┌────────
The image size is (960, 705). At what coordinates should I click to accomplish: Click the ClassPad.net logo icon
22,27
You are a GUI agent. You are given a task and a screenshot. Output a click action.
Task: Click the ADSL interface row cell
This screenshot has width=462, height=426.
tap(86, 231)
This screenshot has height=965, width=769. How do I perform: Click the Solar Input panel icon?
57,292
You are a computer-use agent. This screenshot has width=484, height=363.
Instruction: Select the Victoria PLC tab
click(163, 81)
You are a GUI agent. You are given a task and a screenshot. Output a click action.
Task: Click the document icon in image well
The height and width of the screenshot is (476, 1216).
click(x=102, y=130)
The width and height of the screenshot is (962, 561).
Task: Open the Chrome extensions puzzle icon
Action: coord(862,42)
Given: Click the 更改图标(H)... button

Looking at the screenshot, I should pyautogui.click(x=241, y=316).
└────────
EXERCISE INSTRUCTIONS: Repeat the stretch from the line containing "You are a computer-use" through the end of the entries, word for word.

SOLUTION:
You are a computer-use agent. This screenshot has width=484, height=363.
Instruction: Select the Victoria PLC tab
click(163, 81)
You are a GUI agent. You are given a task and a screenshot. Output a click action.
Task: Click the document icon in image well
The height and width of the screenshot is (476, 1216).
click(x=102, y=130)
The width and height of the screenshot is (962, 561).
Task: Open the Chrome extensions puzzle icon
Action: coord(862,42)
Given: Click the 更改图标(H)... button

Looking at the screenshot, I should pyautogui.click(x=241, y=316).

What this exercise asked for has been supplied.